Trying to do some webscraping. Trying to make a function that will spit out population for each country. I am trying to web-scrape from US census bureau, but I cant get back the right information.
https://www.census.gov/popclock/world/af
<div id ="basic-facts" class = "data-cell">
<div class = "data-contianer">
<div class="data-cell" style = "background-image: url.....">
<p>population</p>
<h2 data-population="">35.8M</h2>"
this is basically what the code looks like that im trying to scrape. What I want is that "35.8M"
I have tried a few methods and all I can get back is the heading itself "data-population", none of the data.

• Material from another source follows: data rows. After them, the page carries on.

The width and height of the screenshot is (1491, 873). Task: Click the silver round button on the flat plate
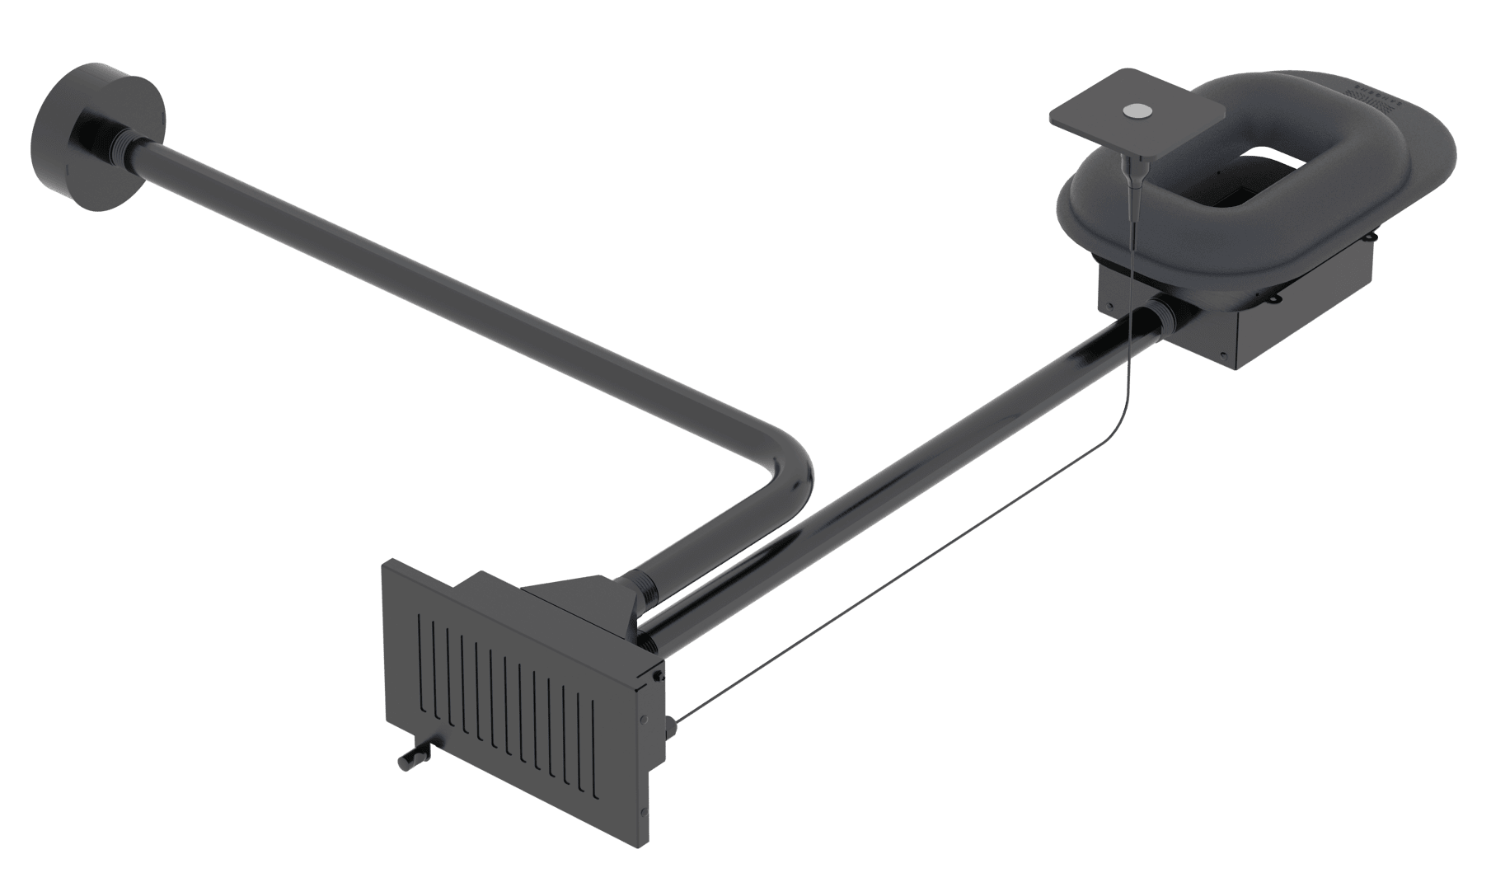click(1137, 110)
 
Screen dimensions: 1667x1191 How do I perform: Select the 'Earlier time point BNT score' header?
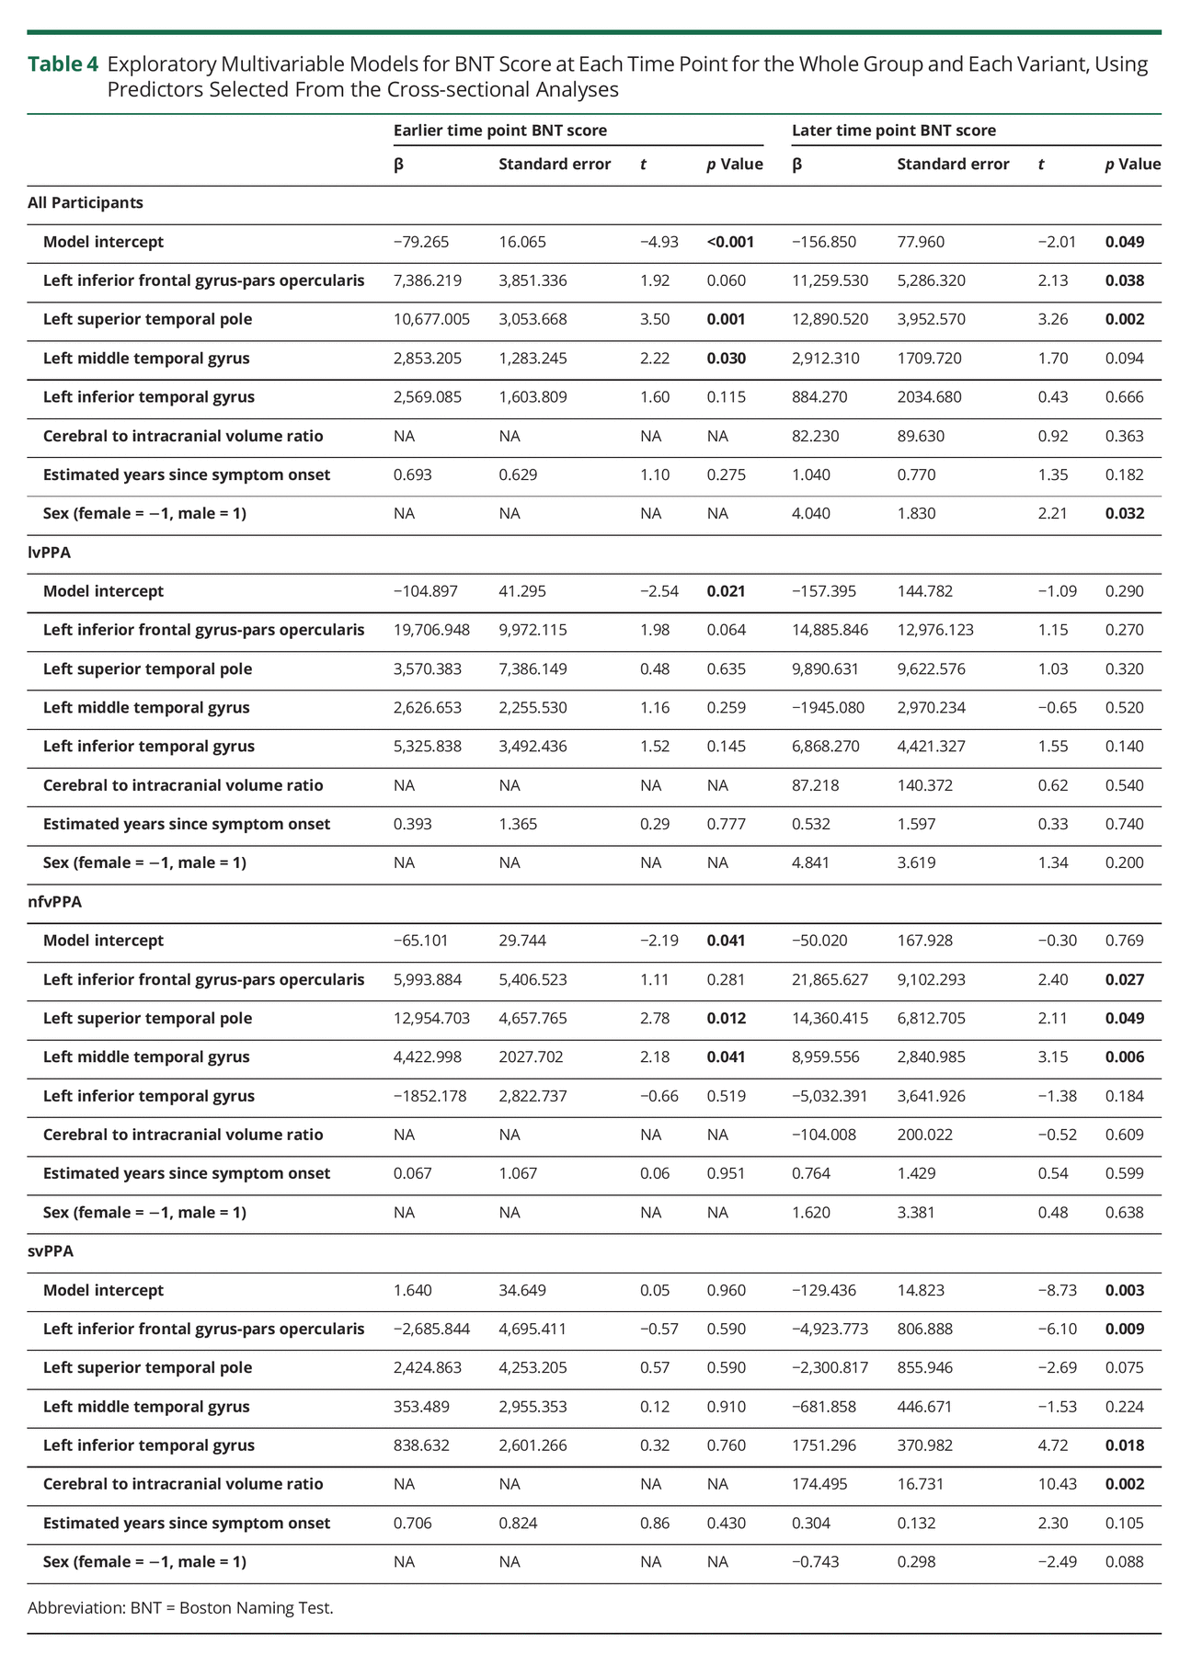[499, 131]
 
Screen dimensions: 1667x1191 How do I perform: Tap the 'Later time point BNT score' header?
[893, 131]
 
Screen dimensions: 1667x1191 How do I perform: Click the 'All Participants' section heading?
[86, 202]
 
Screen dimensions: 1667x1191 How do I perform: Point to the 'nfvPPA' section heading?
[54, 901]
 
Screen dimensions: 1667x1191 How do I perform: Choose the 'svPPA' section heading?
[51, 1250]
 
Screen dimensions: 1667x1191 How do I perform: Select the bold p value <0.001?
[730, 242]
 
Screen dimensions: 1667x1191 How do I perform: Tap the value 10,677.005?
[431, 319]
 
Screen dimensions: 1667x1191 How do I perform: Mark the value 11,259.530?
[830, 280]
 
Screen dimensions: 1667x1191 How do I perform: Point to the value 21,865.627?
[830, 979]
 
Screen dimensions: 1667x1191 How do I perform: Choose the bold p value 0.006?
[1125, 1056]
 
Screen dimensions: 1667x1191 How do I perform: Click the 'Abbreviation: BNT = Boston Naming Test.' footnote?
[180, 1607]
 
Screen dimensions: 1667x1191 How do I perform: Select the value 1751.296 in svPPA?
[824, 1444]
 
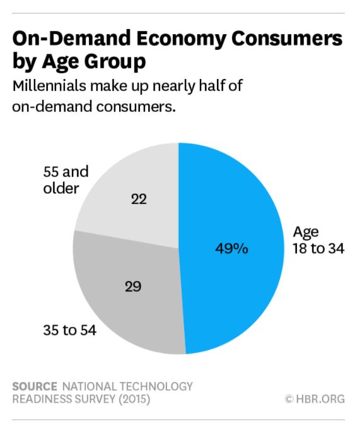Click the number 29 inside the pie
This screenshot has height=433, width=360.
132,287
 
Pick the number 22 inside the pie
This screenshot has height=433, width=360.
139,199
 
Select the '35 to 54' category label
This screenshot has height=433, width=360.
69,329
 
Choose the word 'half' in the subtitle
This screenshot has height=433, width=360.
207,86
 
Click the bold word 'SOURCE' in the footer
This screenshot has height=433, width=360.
35,386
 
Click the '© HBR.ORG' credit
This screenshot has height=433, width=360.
314,399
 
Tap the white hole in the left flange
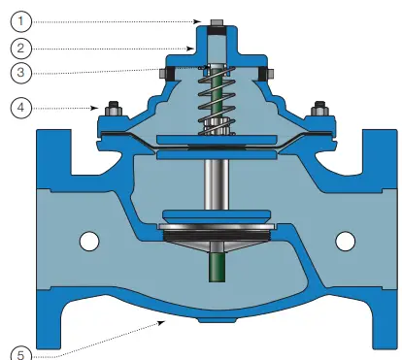click(88, 239)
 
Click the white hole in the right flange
click(344, 239)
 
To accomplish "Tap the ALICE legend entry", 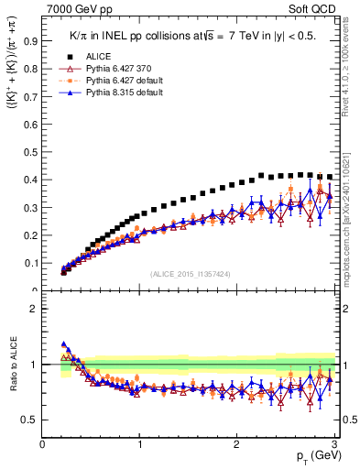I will [99, 56].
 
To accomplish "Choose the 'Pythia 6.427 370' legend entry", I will [115, 69].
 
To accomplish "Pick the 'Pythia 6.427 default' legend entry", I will [120, 82].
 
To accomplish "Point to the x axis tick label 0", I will [42, 444].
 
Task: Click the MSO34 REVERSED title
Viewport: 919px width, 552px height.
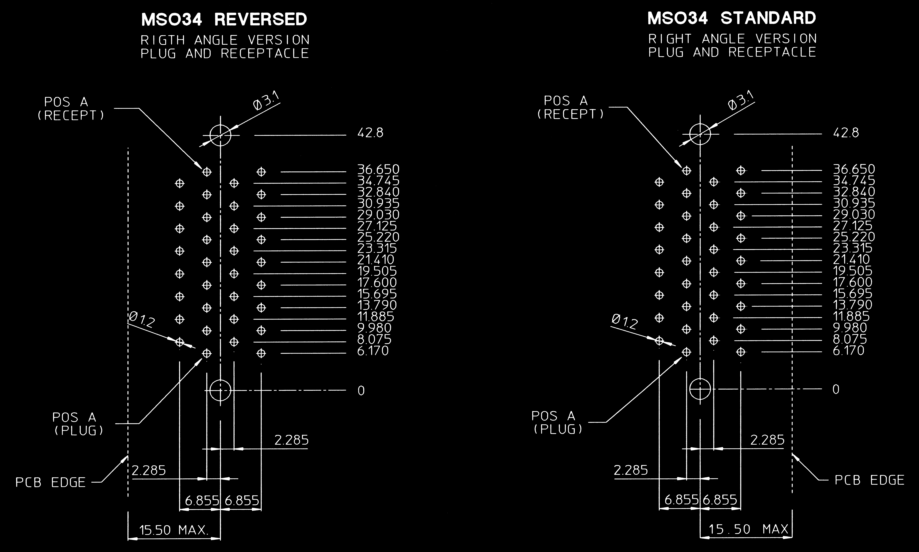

Someone mentioned to me that maybe the website has it in some format so that it cant be scraped. In my experience, when it is blocked, the formatting looks different, it is in a image or dynamic item or something that makes it more difficult to scrape. Does anyone have any thoughts on this?
# -*- coding: utf-8 -*-
# Tells python what encoding the string is stored in
# Import required libraries
import requests
from bs4 import BeautifulSoup
### country naming issues: In the URLS on the websites the countries are coded with
### a two digit code # "au" = australia, "in" = india. If we were to search for a
### country name or something like that we would need to have something to relate
### the country name to the two letter code so it can search for it.
country = 'albania'
countrycode = [al: 'albania', af: 'afghanistan',]
### this would take long to write
### it all out, maybe its possible to scrape these names?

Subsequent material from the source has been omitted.